Index | Recent Threads | Unanswered Threads | Who's Active | Guidelines | Search |
World Community Grid Forums
Category: Active Research Forum: Africa Rainfall Project Thread: invalid |
No member browsing this thread |
Thread Status: Active Total posts in this thread: 15
|
Author |
|
Unixchick
Veteran Cruncher Joined: Apr 16, 2020 Post Count: 859 Status: Offline Project Badges: |
I have a new machine, and haven't run ARP on this machine before. I'm watching it closely.

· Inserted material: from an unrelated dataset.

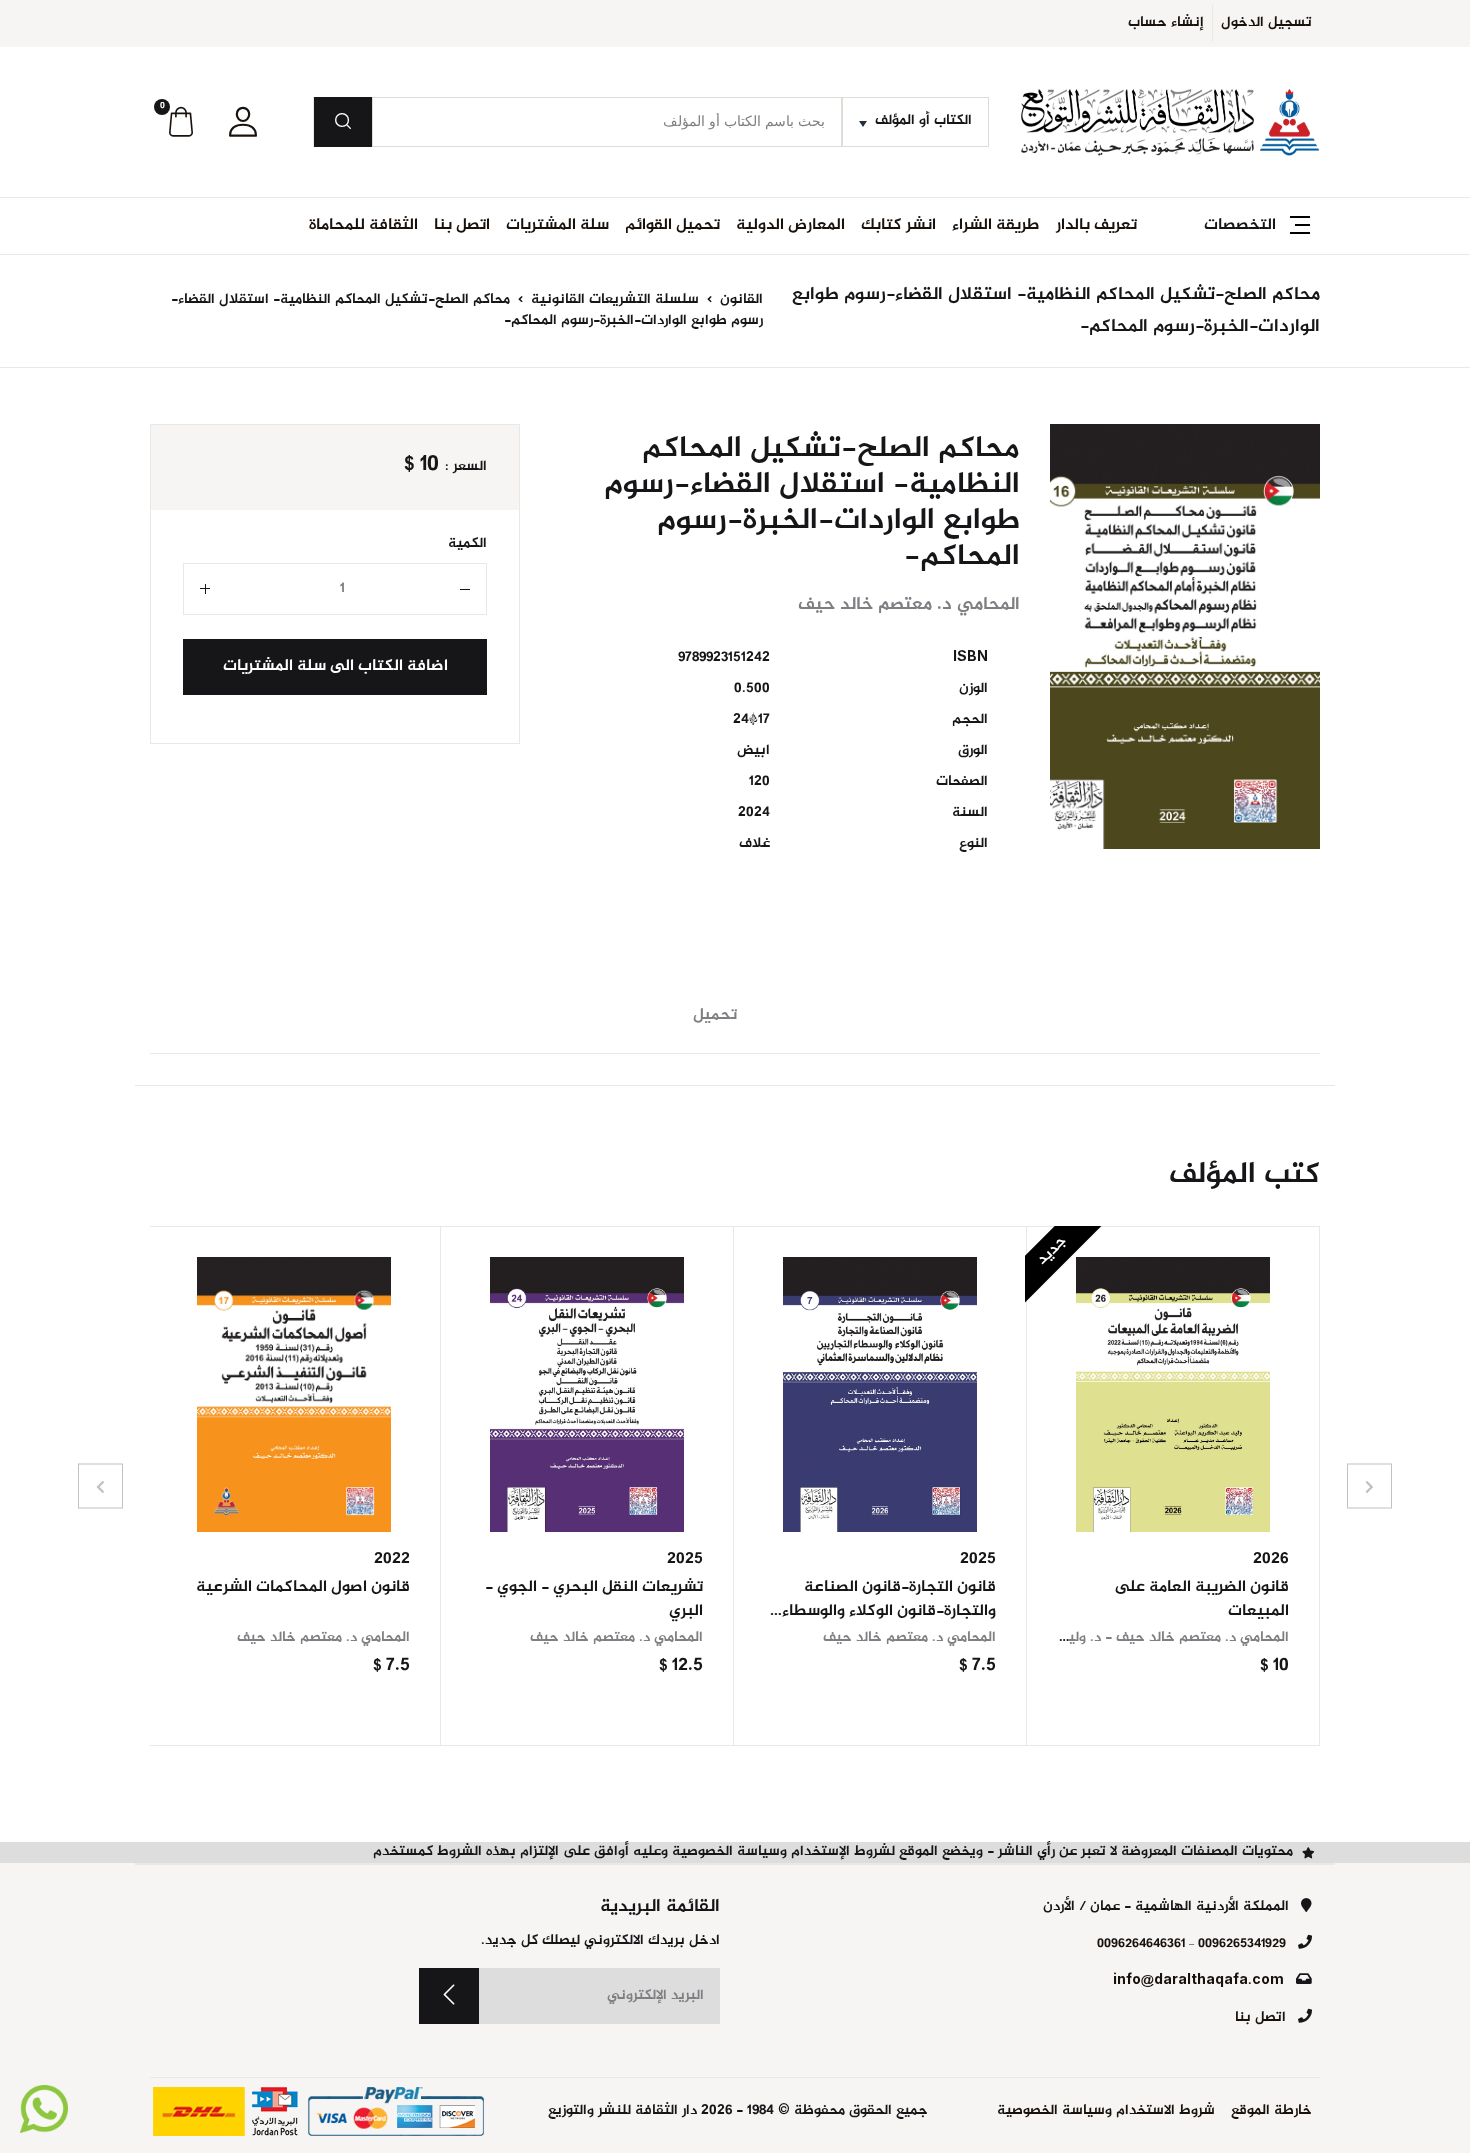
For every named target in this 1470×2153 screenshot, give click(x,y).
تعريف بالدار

----------------------------------------I have one valid result and one invalid result so far. This is the invalid one: https://www.worldcommunitygrid.org/contribution/workunit/650804920 I think it is due to the client version matching for the other two systems and mine being different. Just wanted to see if anyone had any different ideas. I don't think I'm sending back bad data, just think things don't match (in minor ways) across different OS and or client versions. Which isn't great, but nothing to worry about. UG I hope that doesn't make my system untrustworthy and prevent me from getting ARP. [Edit 1 times, last edit by Unixchick at Jan 21, 2025 6:25:08 PM] |
||
|
Unixchick
Veteran Cruncher Joined: Apr 16, 2020 Post Count: 859 Status: Offline Project Badges: |
I'm getting ARP WUs again. I'm still coming up with an invalid one here and there, and I can't see a reason why. I'm getting credit even for my invalid ones. It is strange.
|
||
|
Bryn Mawr
Senior Cruncher Joined: Dec 26, 2018 Post Count: 337 Status: Offline Project Badges: |
I'm getting ARP WUs again. I'm still coming up with an invalid one here and there, and I can't see a reason why. I'm getting credit even for my invalid ones. It is strange. What does the Stderr say? (The link in your first post is invalid for me). |
||
|
Unixchick
Veteran Cruncher Joined: Apr 16, 2020 Post Count: 859 Status: Offline Project Badges: |
https://www.worldcommunitygrid.org/contribution/workunit/652259399
Here is a link to the most recent invalid. It doesn't give me any info, as the ones that are valid and invalid, look the same. I haven't found any clue to when it is invalid. |
||
|
William Albert
Cruncher Joined: Apr 5, 2020 Post Count: 36 Status: Offline Project Badges: |
https://www.worldcommunitygrid.org/contribution/workunit/652259399 Here is a link to the most recent invalid. It doesn't give me any info, as the ones that are valid and invalid, look the same. I haven't found any clue to when it is invalid. I wouldn't expect any useful log information from an Invalid WU, since if something went wrong during the processing in a way that actually produced a log entry, the WU would likely be logged as "Error" instead. "Invalid" is BOINC's way of saying, "You've finished processing the work, but the results you reported don't match with the results that others reported." While this could potentially be caused by a software issue that leads an application to produce different results when run on different platforms/hardware (and I don't think WCG makes computer information available in the way that other projects do, so that would be difficult for users to troubleshoot), the more likely explanation is that your hardware is not entirely stable. |
||
|
cliviafreak
Cruncher Joined: Jan 13, 2025 Post Count: 16 Status: Recently Active Project Badges: |
With floating-point computation different hardware always returns a slightly different result. It may be that your hardware is reporting just outside a specified range of tolerance (like x plus or minus 0.001% or something).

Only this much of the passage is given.